心の中の深い傷

 心の奥底に深い傷があり、人を愛することができない。自分は欠陥人間なのだと思う。というか、心底悲しい。
 もちろん、自分なりに人を愛するとはこういうことかと、賭けのように確信してみたり、そして、結果的に僕の人生はもうほとんど過ぎてしまったので、その中には、神の十分の恵みのもとで、愛は与えられたのだと思う。その意味では、愛することがなんとかできたのかもしれないし、そこにはなにか信仰のような思いはある。感謝もある。
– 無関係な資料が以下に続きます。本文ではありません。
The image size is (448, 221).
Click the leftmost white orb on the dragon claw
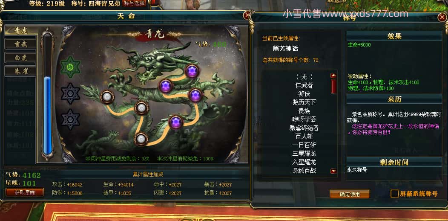107,97
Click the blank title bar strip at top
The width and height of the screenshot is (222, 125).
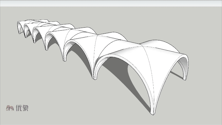click(x=111, y=3)
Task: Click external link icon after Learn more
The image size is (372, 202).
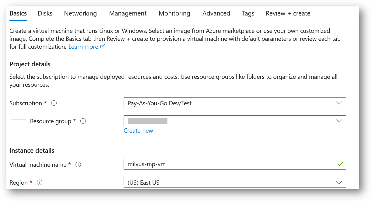Action: click(103, 47)
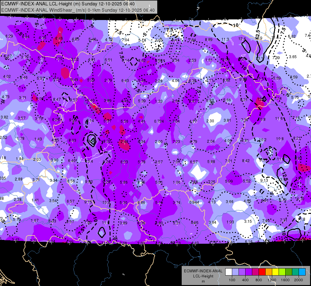Click the 1.06 data point value
This screenshot has width=311, height=286.
pos(177,182)
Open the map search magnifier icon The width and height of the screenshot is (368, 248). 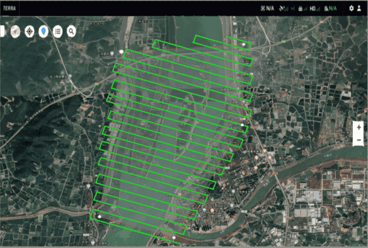tap(71, 31)
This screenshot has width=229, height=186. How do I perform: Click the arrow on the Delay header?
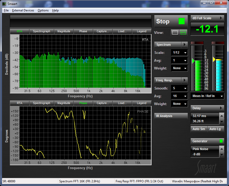(x=221, y=108)
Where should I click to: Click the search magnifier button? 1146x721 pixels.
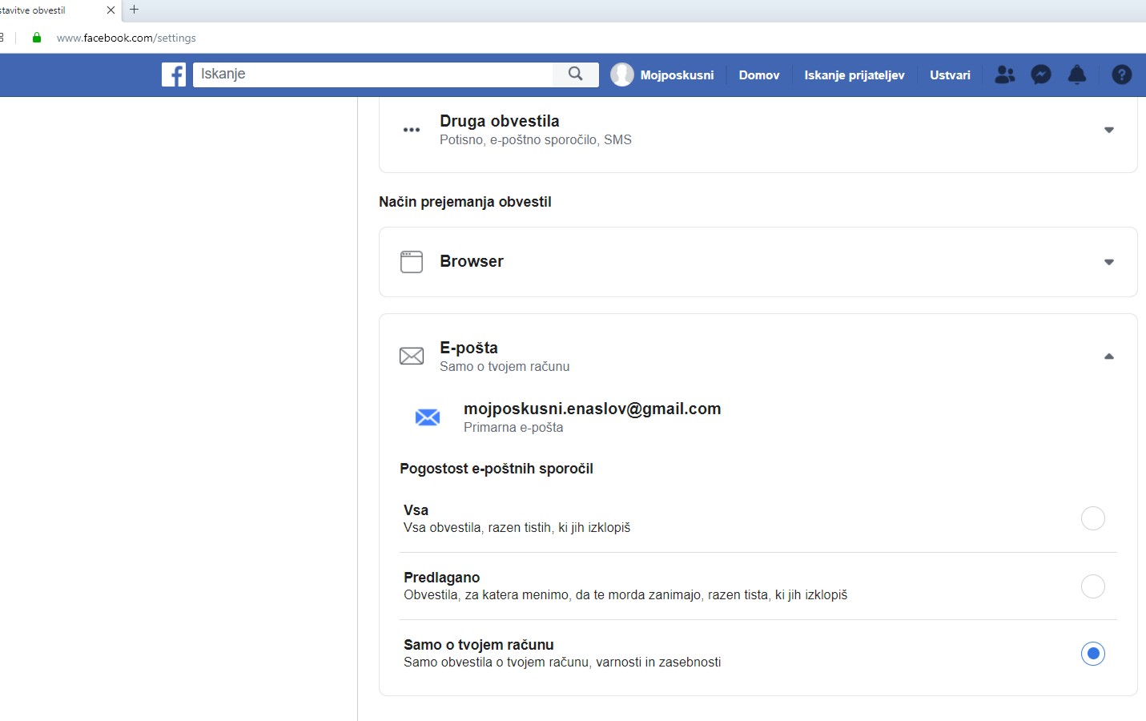pyautogui.click(x=575, y=75)
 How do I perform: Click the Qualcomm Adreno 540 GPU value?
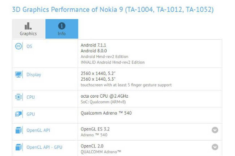click(x=106, y=113)
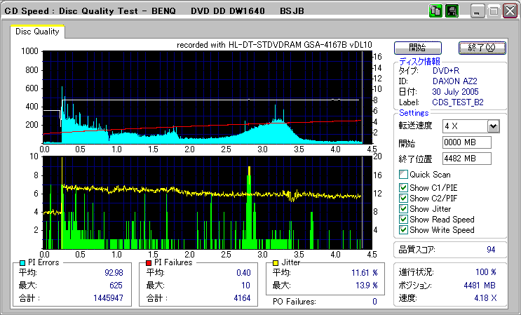Screen dimensions: 521x315
Task: Enable the Quick Scan checkbox
Action: [x=403, y=175]
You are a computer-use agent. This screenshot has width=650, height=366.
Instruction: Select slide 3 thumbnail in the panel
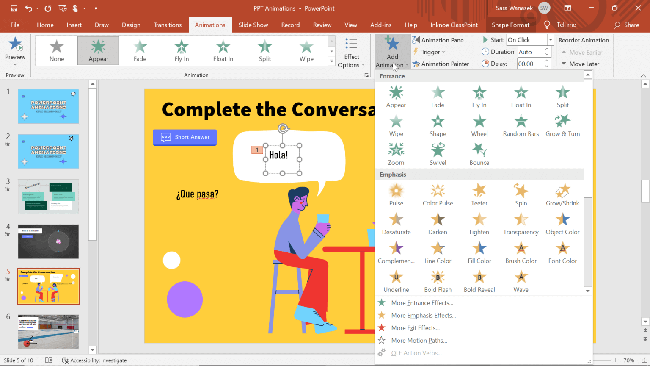[48, 196]
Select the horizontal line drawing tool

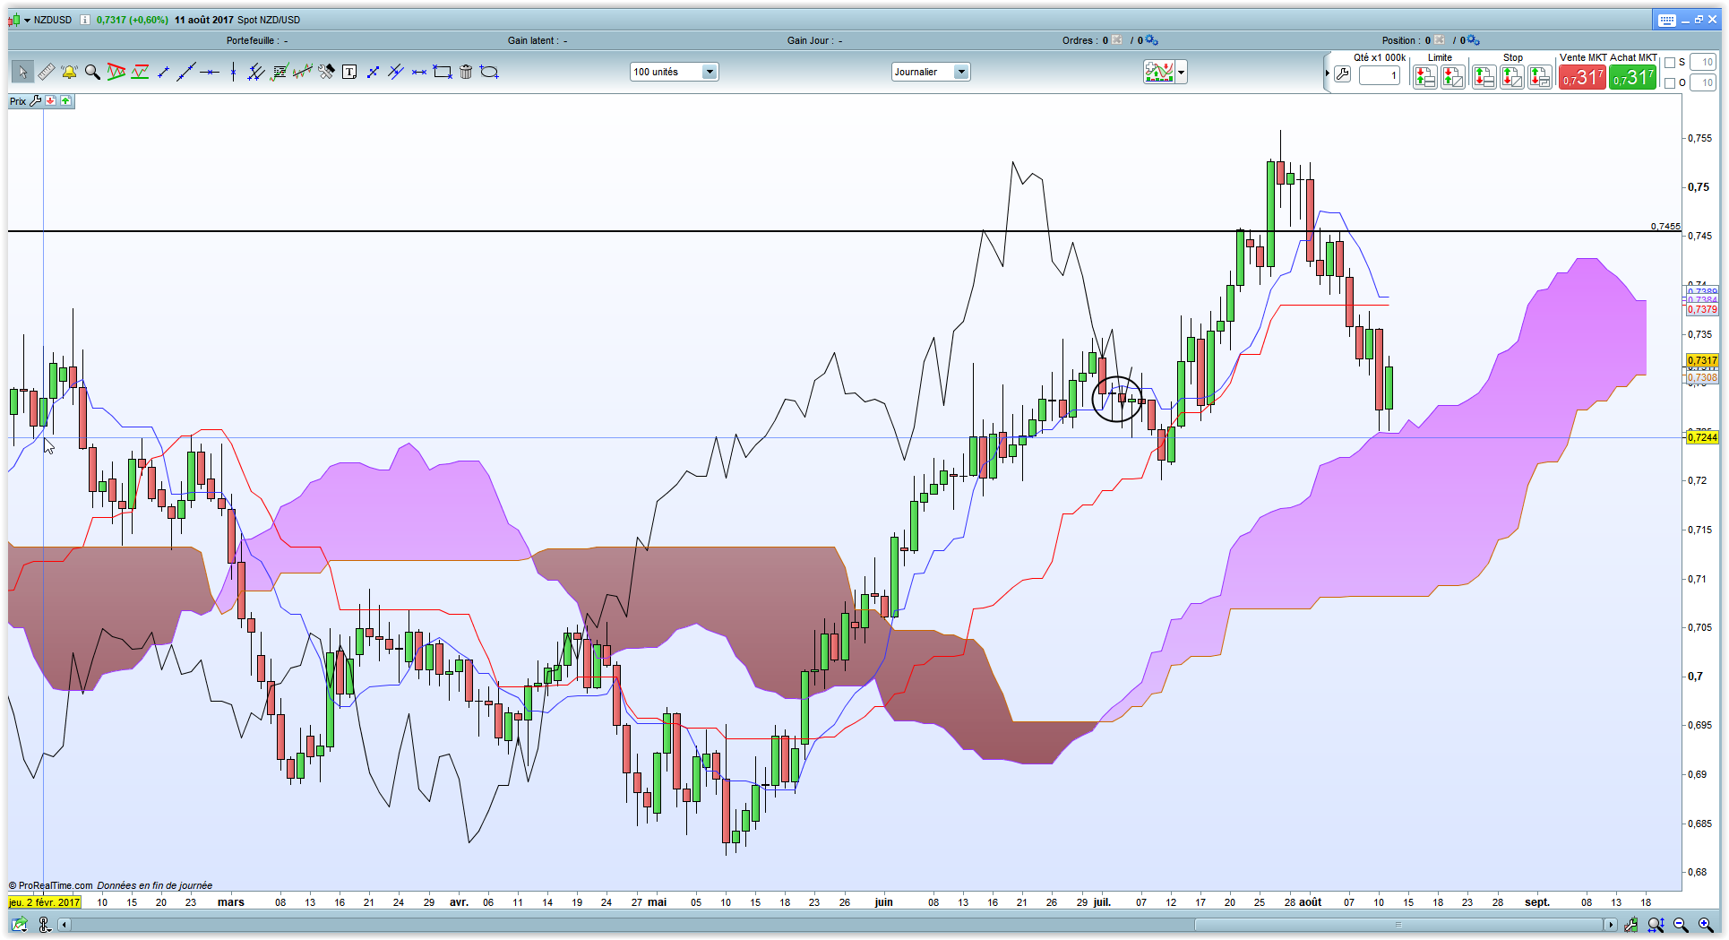point(210,72)
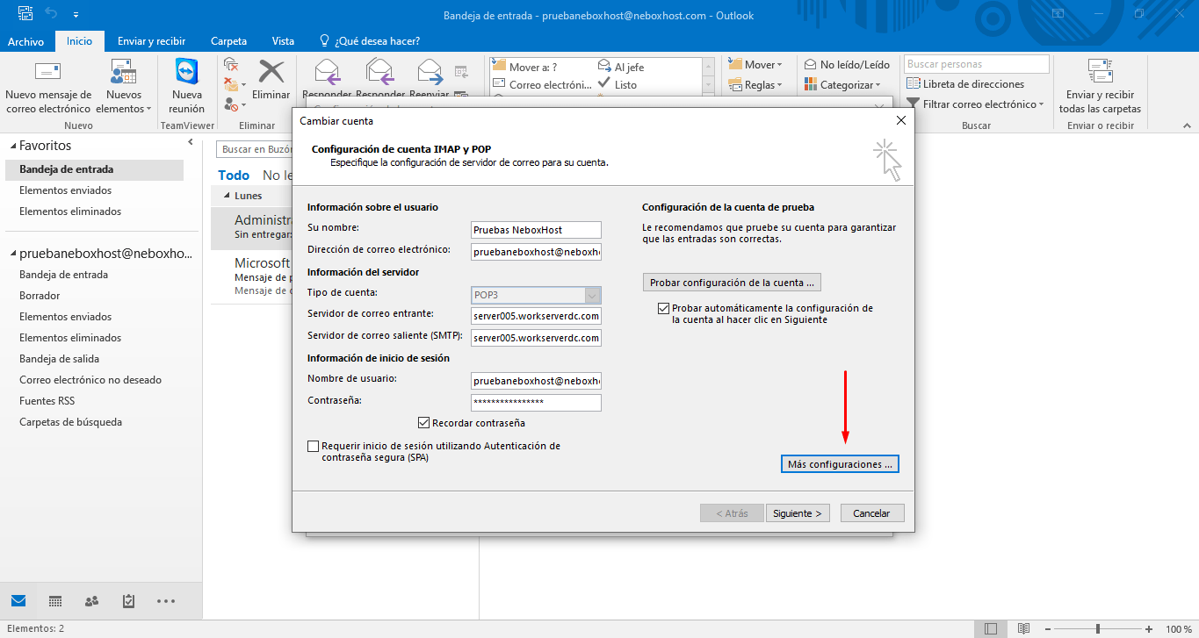1199x638 pixels.
Task: Click the Eliminar delete X icon
Action: (x=271, y=74)
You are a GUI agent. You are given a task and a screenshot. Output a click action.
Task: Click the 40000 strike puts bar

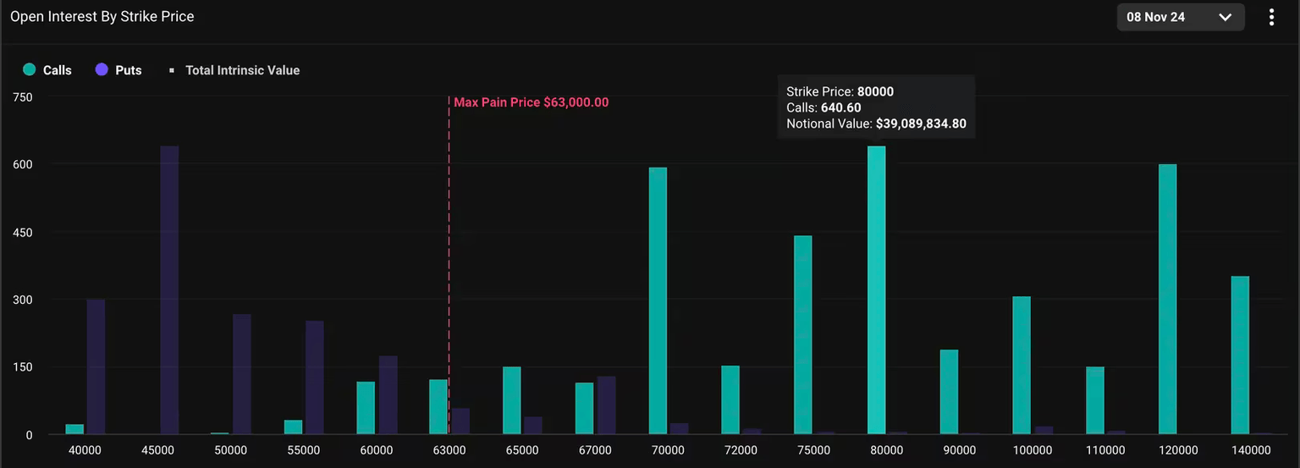pos(96,366)
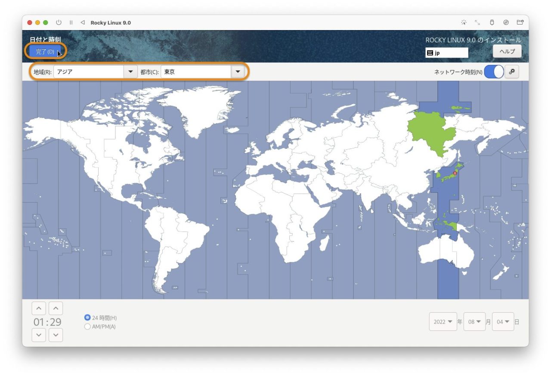This screenshot has width=551, height=376.
Task: Click the capture cursor icon in titlebar
Action: pos(464,22)
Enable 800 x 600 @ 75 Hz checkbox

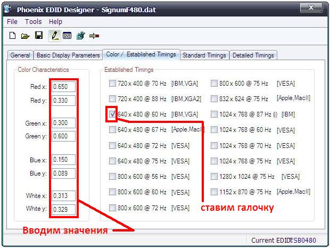pyautogui.click(x=214, y=83)
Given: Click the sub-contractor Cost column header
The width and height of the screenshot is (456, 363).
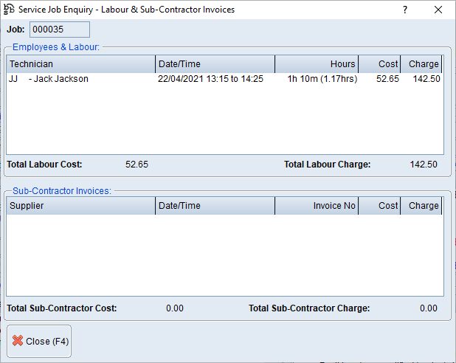Looking at the screenshot, I should (x=380, y=206).
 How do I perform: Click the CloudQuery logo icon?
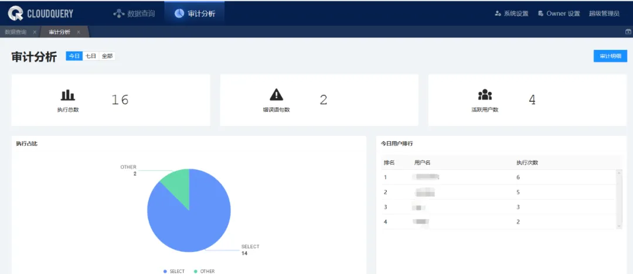click(15, 13)
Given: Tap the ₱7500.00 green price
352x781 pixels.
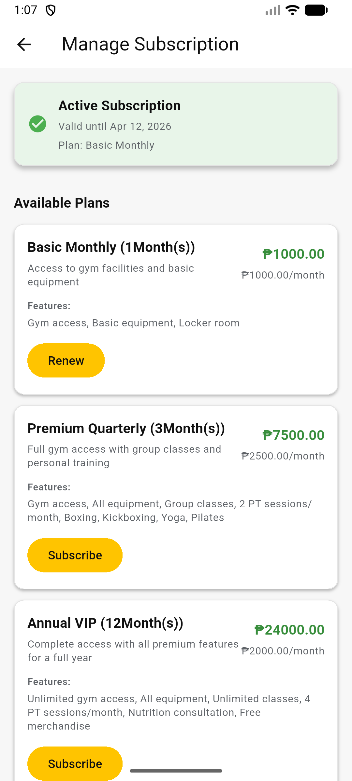Looking at the screenshot, I should (x=293, y=435).
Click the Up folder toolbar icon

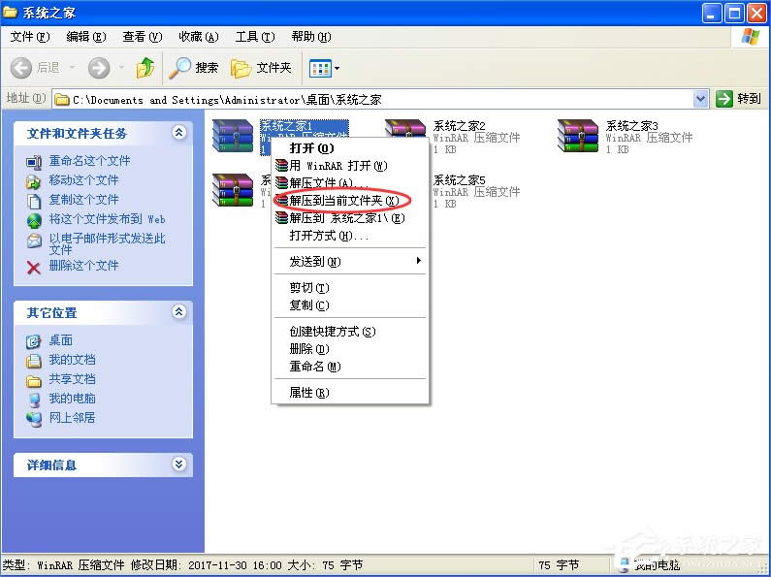145,68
 Acimを通しても、ある人への嫌悪はどうしても抜けない。それをもって愛することができないというならまだできない。赦すことができないかと問われれば、赦すことはできるようになった。Acimのイエスが言うように、それはなかったのだというならそれも理解できる。
 だがそれでも、沸き起こる嫌悪感は抜けない。そしてその奥になお怒りが隠れているのではないかとも思う。
 昨晩は寝つかれずそれを見つめて、泣きたくなるほど悲しかった、が、眠れはした。どこかにそっと救済のようなものがあるのかもしれない。
 現状では、嫌悪しつつ、なお愛するという、その両立くらいでしかない。心情に正直であれば、やはり嫌悪感は抜けない。
 なぜこんなに苦しいのだろうと思う。過ぎ去った苦しみがなぜ、今でも苦しみになるのだろうと思う。もちろん、その答えはわかっている。ACIMでも道元もそれをきちんと理路を説いていて理解はできる。
 それでも、理解が救済には至っていないのも自分の事実なのは悲しいほどだ。
 頭ではわかる。救済はいつかやってくるものではなく、今ここにある。でも、今ここに絶叫したくなる苦しみも悲しみもある。